I hurry over to Jake’s nightstand and yank the top drawer completely from its rails. His trinkets, pieces of paper, business cards, a bottle of cologne and other miscellaneous things go flying into the air like confetti. “Is this what it takes?!” I scream at the top of my lungs. I stoop down to the floor in front of his nightstand. The second drawer is next to withstand my wrath. I pull it out and begin throwing the contents onto the carpeted floor. My eyes scan the room for more evidence of Jake’s life. I get to my feet and round the bed to my side. My arm flies out,
grabbing the framed picture of me and Jake from the top of my nightstand. It hits the wall and shatters. Sharp bits of glass scatter on the carpet.

I’m hyperventilating now. My heart feels like it’s breaking all over again. I stumble across the room
and back into the closet.

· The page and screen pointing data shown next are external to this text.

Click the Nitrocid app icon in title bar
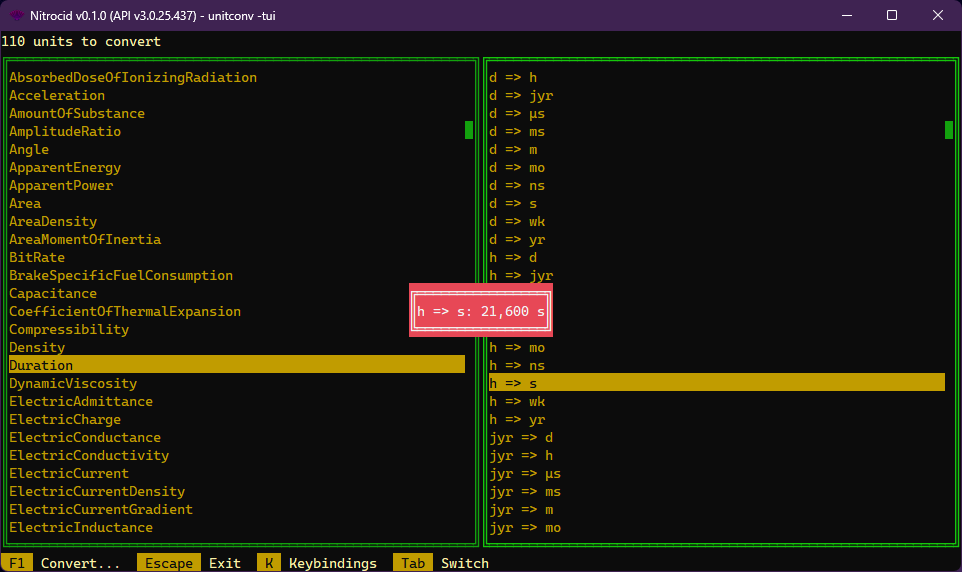The width and height of the screenshot is (962, 572). [x=17, y=15]
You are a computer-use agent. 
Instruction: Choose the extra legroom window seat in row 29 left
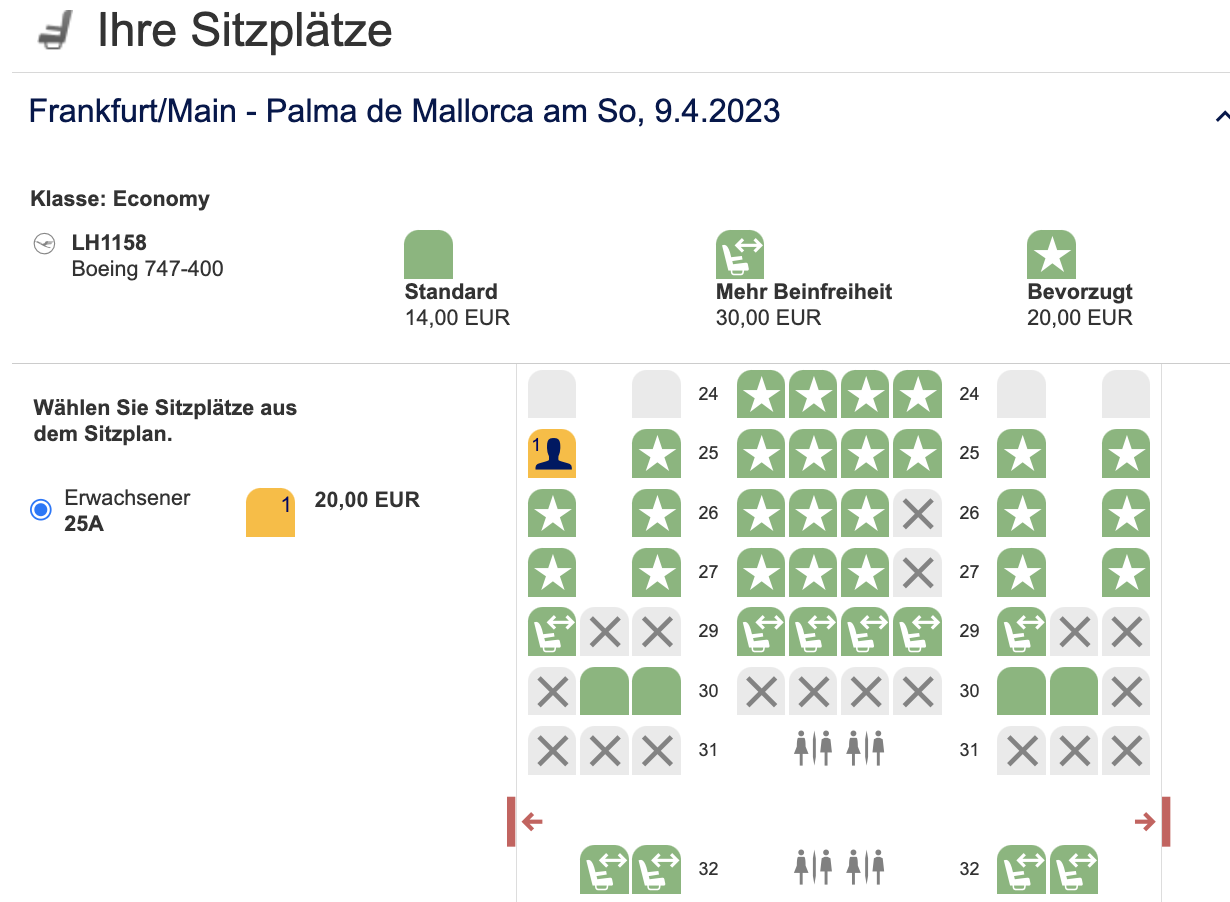click(552, 631)
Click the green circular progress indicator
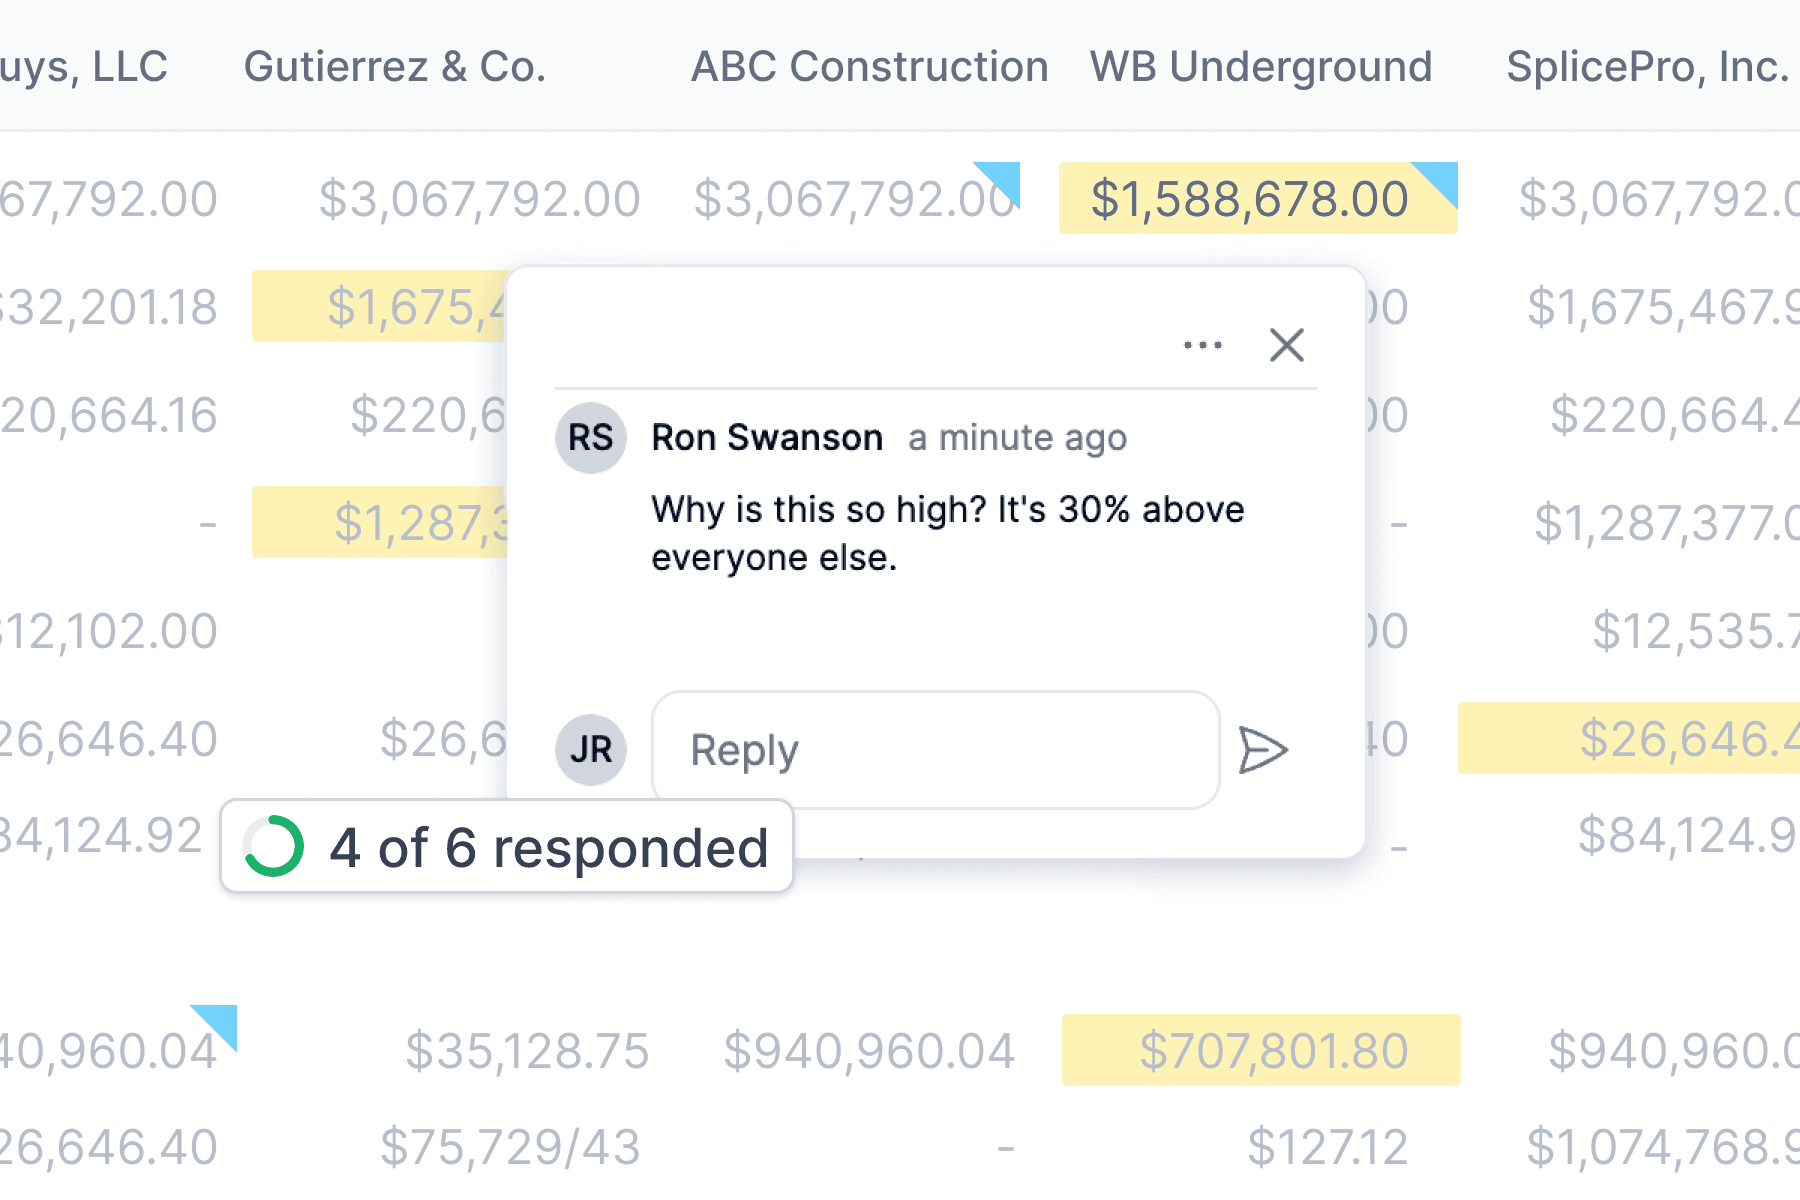Viewport: 1800px width, 1200px height. click(273, 847)
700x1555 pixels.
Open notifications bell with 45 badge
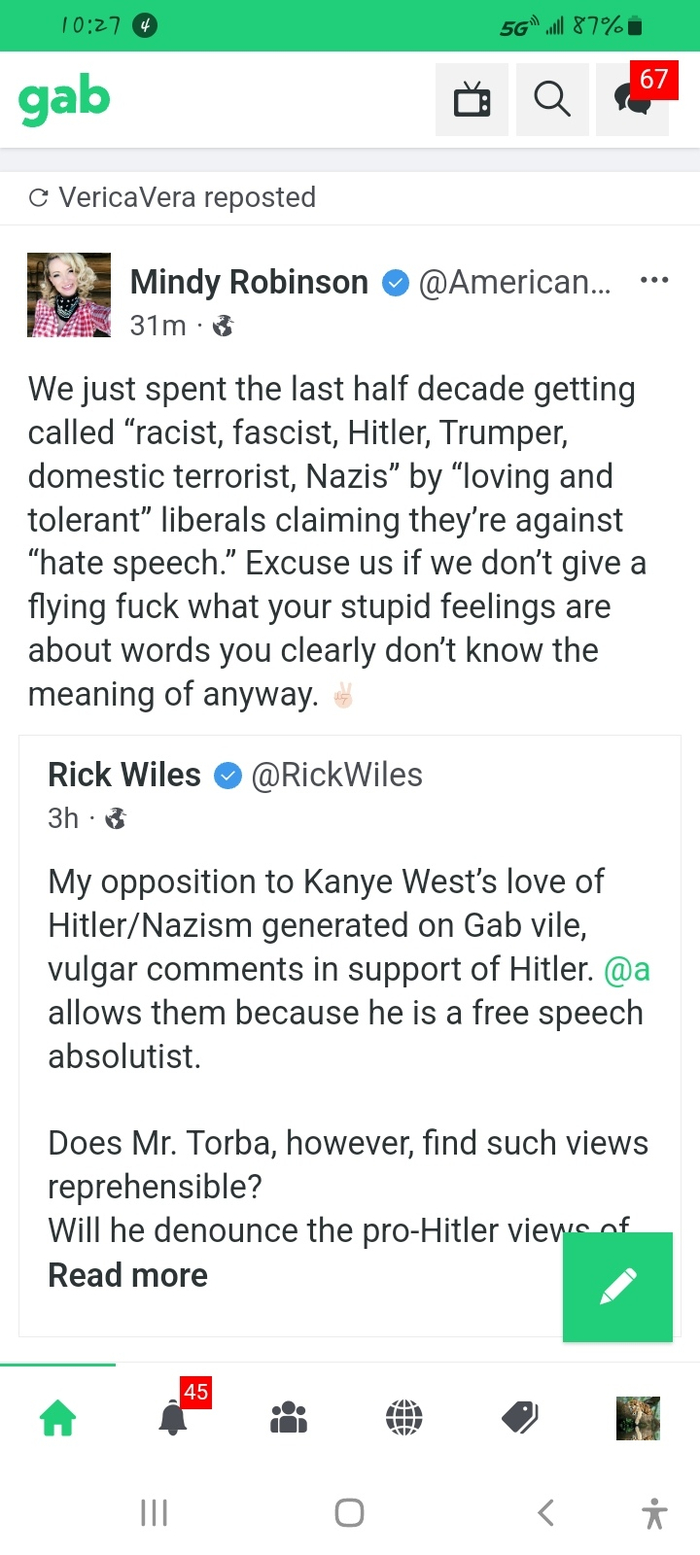pos(173,1416)
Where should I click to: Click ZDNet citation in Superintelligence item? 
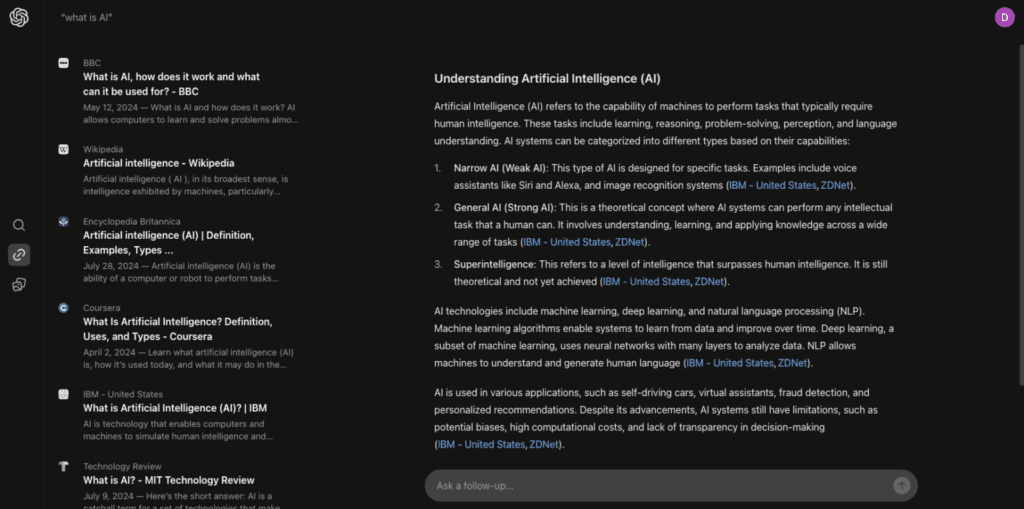point(709,282)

I bend and scoop up the laundry basket with Jake’s last outfit sitting in the bottom. With the basket in front of me, I carry it out into the bedroom. Tears run like rivers down my face. I glance to Mom, looking, praying,
pleading
for her to stop me, to tell me I’ve done enough. To tell me I don’t have to do anymore of this. Not today. My silent plea goes unanswered. Mom eyes me and my basket without saying a word.